━━━━━ EXTRAIT DE PAGE ━━━━━

Alors que l’Irlande vient de présenter son tout premier ordinateur quantique de type serveur, alimenté par une simple prise électrique, une équipe internationale de chercheurs annonce avoir observé pour la première fois un phénomène quantique jusqu’ici purement théorique : des « tornades » d’électrons formant des vortex dans « l’espace des impulsions ». Cette avancée nous en dit plus sur le comportement des électrons dans les semi-métaux topologiques et pourrait ouvrir un nouveau champ d’investigation pour des technologies quantiques à faible consommation énergétique.
Dans l’univers de la physique quantique, les particules obéissent à une double description. D’un côté, elles évoluent dans l’espace des positions, où elles se comportent comme des entités physiques tangibles. De l’autre, elles sont définies par leur mouvement et leur énergie dans un espace plus abstrait, baptisé espace des impulsions. Il ne s’agit pas seulement d’une construction théorique : cette dualité structure les limites fondamentales de l’observation, telles qu’énoncées par le principe d’incertitude de Heisenberg, qui interdit de connaître avec précision et simultanément la position et la vitesse d’une particule.

━━━━━ LISTE DES ENTRÉES ━━━━━

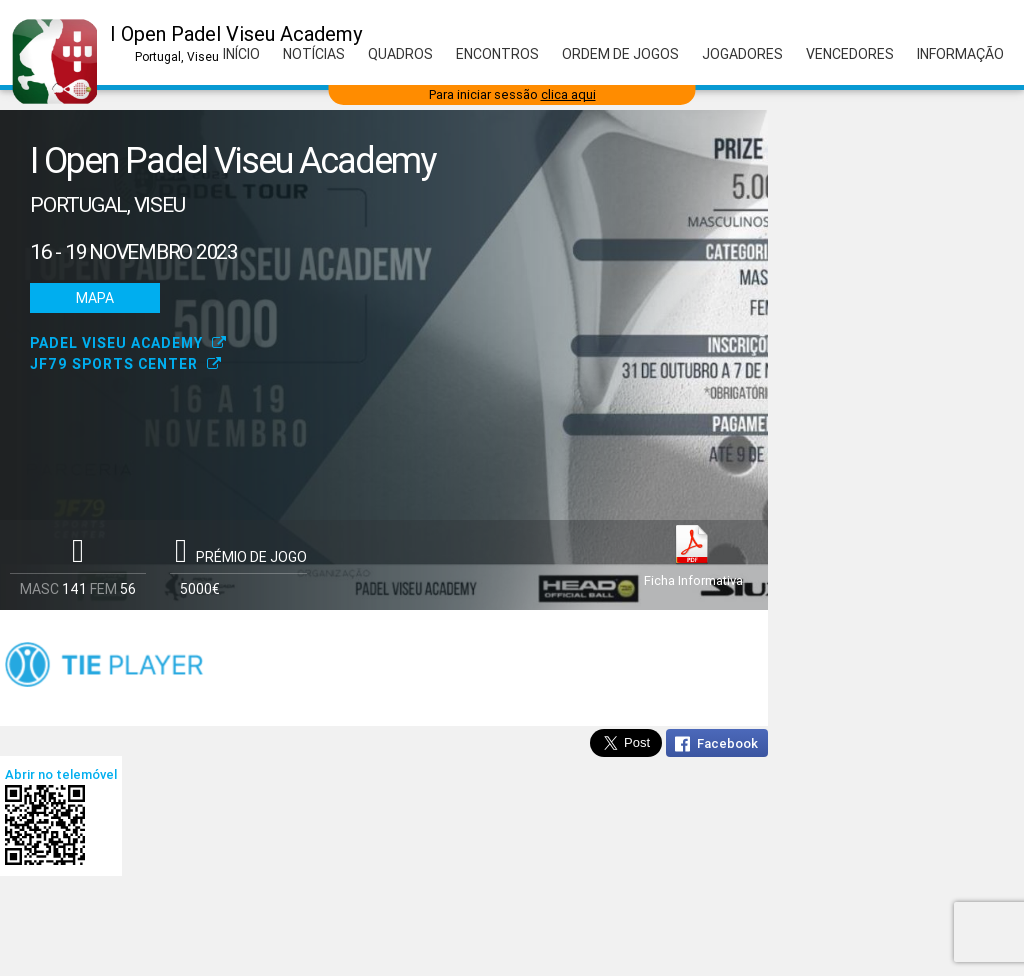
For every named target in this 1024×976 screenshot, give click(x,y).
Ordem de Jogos (620, 54)
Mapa (95, 298)
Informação (960, 54)
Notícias (314, 54)
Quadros (400, 54)
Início (241, 54)
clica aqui (568, 94)
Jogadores (742, 54)
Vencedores (850, 54)
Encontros (497, 54)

━━━━━

--- CONSIGNE DONNÉE 1 ---
D'après l'extrait sur les tornades quantiques d'électrons, qu'interdit le principe d'incertitude de Heisenberg ?
--- CONSIGNE DONNÉE 2 ---
Poursuivez le texte sur les tornades quantiques d'électrons à partir de sa dernière phrase.

--- RÉPONSE ATTENDUE 1 ---
Il interdit de connaître avec précision et simultanément la position et la vitesse d'une particule.

--- RÉPONSE ATTENDUE 2 ---
Jusqu’ici, les tourbillons quantiques — ces structures en vortex issues du mouvement des électrons — n’avaient été repérés que dans l’espace des positions, notamment au sein de fluides quantiques comme les superfluides ou les supraconducteurs. L’idée qu’ils puissent exister également dans l’espace des impulsions n’est apparue qu’il y a huit ans.
À cette époque, l’équipe du centre ct.qmat — Complexité et topologie de la matière quantique, à Dresde (Allemagne), dirigée par le physicien Roderich Moessner, cofondateur du groupe — avait franchi une étape importante en obtenant la toute première image tridimensionnelle d’un champ magnétique en vortex dans cet espace abstrait.
Moessner avait comparé cette structure à un « anneau de fumée », en raison de sa forme tourbillonnaire. Mais aucun protocole de mesure suffisamment précis ne permettait alors de valider l’hypothèse, jusqu’à ce qu’une équipe de l’Université de Wurtzbourg, dirigée par le Dr Maximilian Ünzelmann, apporte la confirmation expérimentale.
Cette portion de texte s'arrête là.